----- EXERCISE TEXT -----

- Born: Nomfundo Ngcobo 18 July 2000 (age 26) Ndwendwe, KwaZulu-Natal, South Africa
- Genres: Afro-pop
- Occupation: Singer-songwriter
- Instrument: Vocals
- Years active: 2021–present
- Label: Universal Music

= Nomfundo Moh =

South African singer-songwriter

Nomfundo Ngcobo (born 18 July 2000), known professionally as Nomfundoh Moh is a South African singer. Born and raised in Ndwendwe, KwaZulu-Natal, her career began at the age of 16 in 2016. Moh first gained recognition after releasing "Lilizela" in 2021, which received platinum certification in South Africa.

Having signed a record deal with Universal Music, she rose to prominence with her debut studio album Amagama (2022), reached Platinum by Recording Industry of South Africa (RiSA). It was preceded by commercially successful singles "Phakade Lami", "Lilizela", "Umthwalo".

== Career ==
She studied at Intaphuka Primary School and enrolled at the University of KwaZulu-Natal a Bachelor of Social Work Degree.

Her early musical career began towards the end of 2010, as a feature artist.

=== 2020-2022: Amagama ===
In September 2020, she began working on her debut studio album. In 2020, she signed a record deal with Universal Music South Africa. In February 2021, her breakthrough single "Lilizela" was released as album's lead single. The song was certified Platinum in South Africa.

----- ENTRIES SHOWN -----

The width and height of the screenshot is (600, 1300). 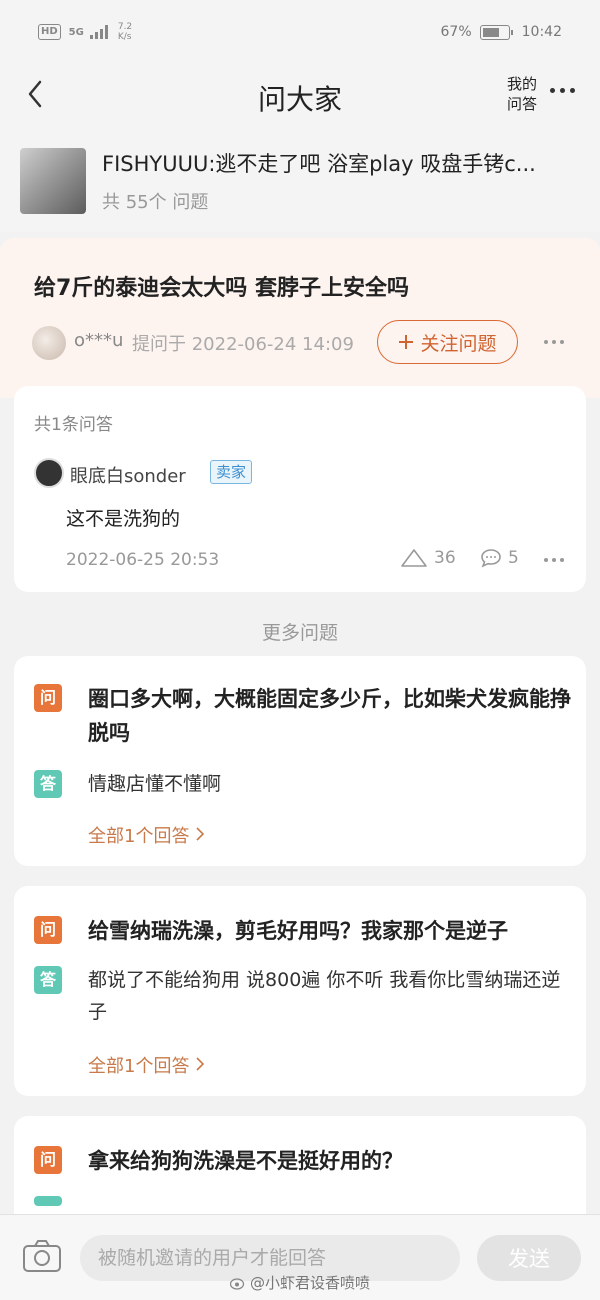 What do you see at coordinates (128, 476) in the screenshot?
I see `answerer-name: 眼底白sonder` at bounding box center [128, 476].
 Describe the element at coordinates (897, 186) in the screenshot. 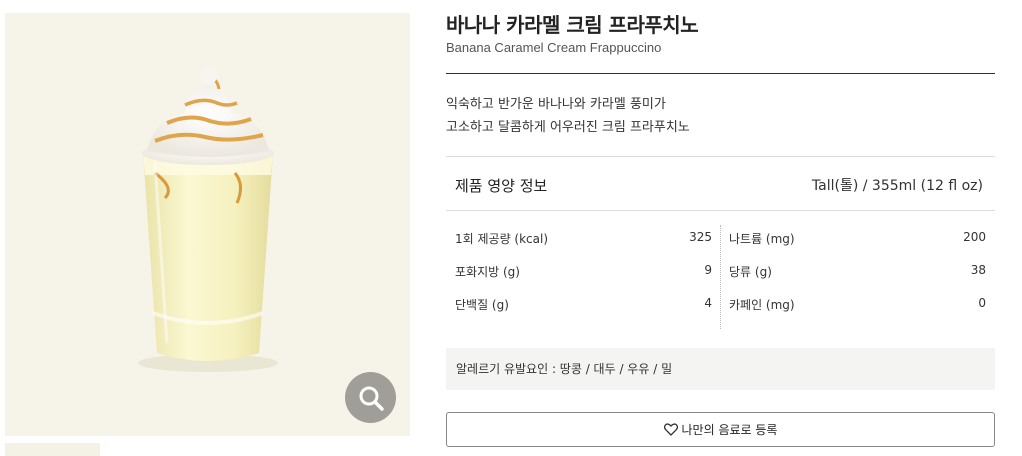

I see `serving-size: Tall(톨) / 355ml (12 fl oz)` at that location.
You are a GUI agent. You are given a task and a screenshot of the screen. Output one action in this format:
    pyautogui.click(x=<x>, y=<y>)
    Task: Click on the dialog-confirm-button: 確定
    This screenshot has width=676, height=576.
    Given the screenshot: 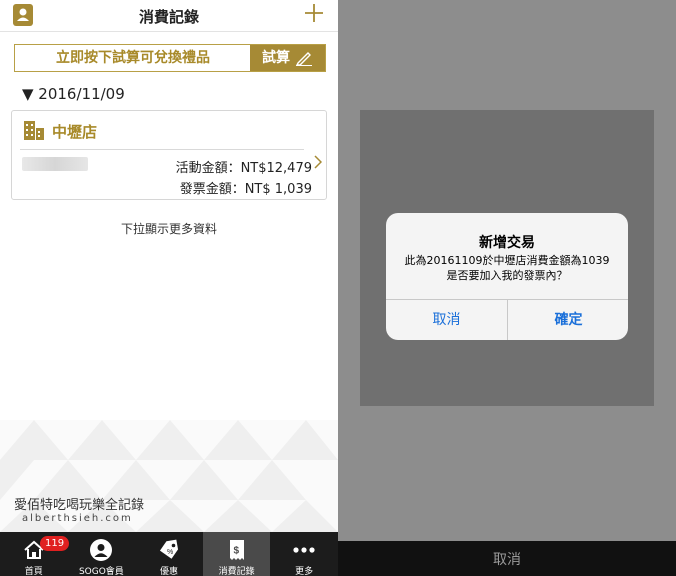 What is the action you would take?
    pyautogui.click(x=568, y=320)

-----

» WHAT YOU WILL DO:
1 – Please answer these questions from the article on Nomfundo Moh:
(a) In which place was she born and raised?
(b) What is the title of her debut studio album?
(c) In what month and year was "Lilizela" released?
2 – Decide whether each statement agrees with the article on Nomfundo Moh, and quote the words that settle it:
(a) She studied at Intaphuka Primary School.
(b) Her debut studio album was certified Gold by RiSA.
(c) She started work on her debut studio album in September 2021.

» WRITTEN RESPONSES:
1 –
(a) Ndwendwe, KwaZulu-Natal
(b) Amagama
(c) February 2021

2 –
(a) Yes: "She studied at Intaphuka Primary School"
(b) No: "reached Platinum by Recording Industry of South Africa (RiSA)"
(c) No: "In September 2020, she began working on her debut studio album."